JUSTIÇA

STF determina bloqueio de bens de secretário de Maceió e ex-presidente do IPREV

Medida atinge seis investigados no caso das aplicações de R$ 97 milhões no Banco Master

Publicado em 10/08/2026 às 17:28

O ministro André Mendonça, do Supremo Tribunal Federal (STF), determinou o bloqueio de bens, direitos e valores do secretário municipal de Fazenda de Maceió, João Felipe Alves Borges, e do ex-diretor-presidente do Instituto de Previdência dos Servidores Públicos de Maceió (IPREV), Ronnie Reyner Teixeira Mota. A decisão, assinada em 8 de agosto, também autorizou mandados de busca e apreensão contra os dois.

A medida alcança seis investigados e tem como limite global R$ 97 milhões, valor correspondente às aplicações financeiras que estão sob apuração.
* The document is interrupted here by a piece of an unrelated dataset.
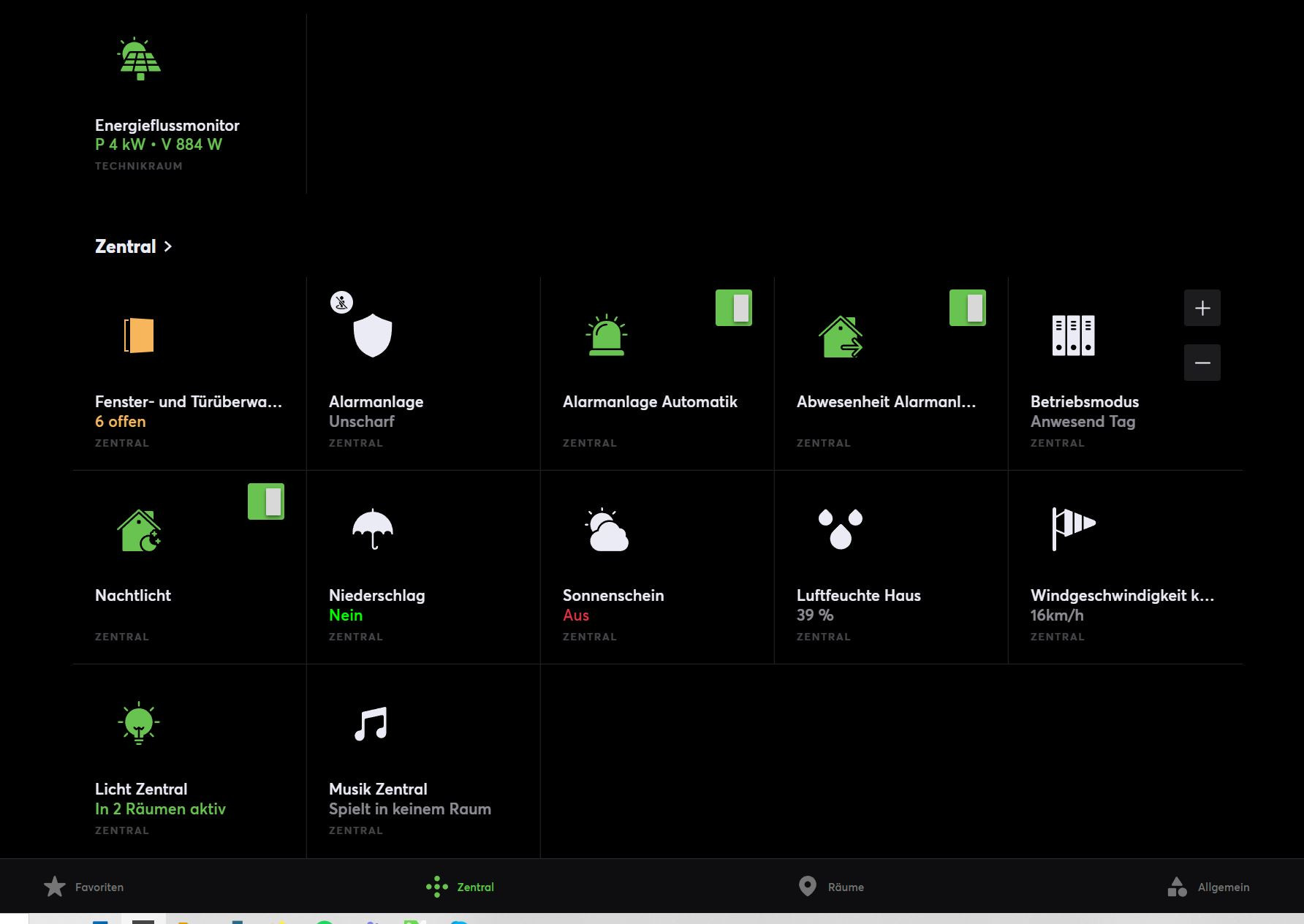
Task: Click the Windgeschwindigkeit windsock icon
Action: (1073, 528)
Também foram incluídos Gustavo Antônio Rodrigues de Souza, ex-coordenador-geral de Investimentos do IPREV; Marília Alexandre de Lima Alves; Marcelo Brasileiro Santos; e Renan Foglia Calamia, apontado como dirigente da consultoria Crédito & Mercado de Valores Mobiliários.

INVESTIGAÇÃO DA PF

A Polícia Federal apura, em tese, possível gestão fraudulenta, além de suspeitas de desvio de recursos públicos, lavagem de capitais e organização criminosa.
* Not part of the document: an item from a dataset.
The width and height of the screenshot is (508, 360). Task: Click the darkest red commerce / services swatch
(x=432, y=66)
O foco da investigação são duas aplicações realizadas pelo IPREV em Letras Financeiras subordinadas emitidas pelo Banco Master: R$ 80 milhões em dezembro de 2023 e R$ 17 milhões em maio de 2024.

Segundo a representação da PF, a Política Anual de Investimentos do instituto previa estratégia-alvo de 0% para ativos de emissão bancária em 2023 e limite de 5% em 2024. Ainda assim, conforme auditoria do Ministério da Previdência Social citada nos autos, a exposição teria chegado a cerca de 20% dos recursos do regime próprio, concentrada em um único emissor.
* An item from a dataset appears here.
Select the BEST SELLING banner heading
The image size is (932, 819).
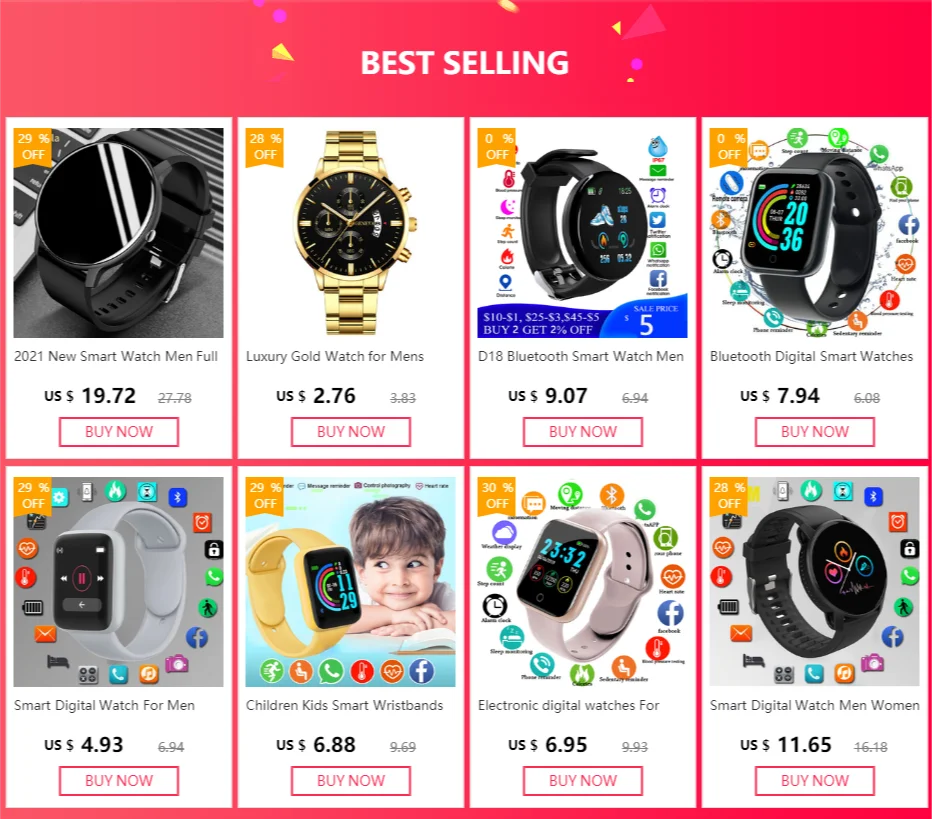point(465,63)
A PF também aponta que o Banco Master não fazia parte da chamada “lista exaustiva” de instituições elegíveis do Ministério da Previdência quando ocorreu o primeiro aporte, tendo sido incluído apenas em 2024.

Os investigadores questionam ainda as justificativas utilizadas nas autorizações de aplicação e resgate, que seriam genéricas e não apresentariam estudo comparativo de alternativas nem análise da cláusula de subordinação dos títulos.

O caso segue sob investigação da Polícia Federal e tramita no STF, sob relatoria do ministro André Mendonça.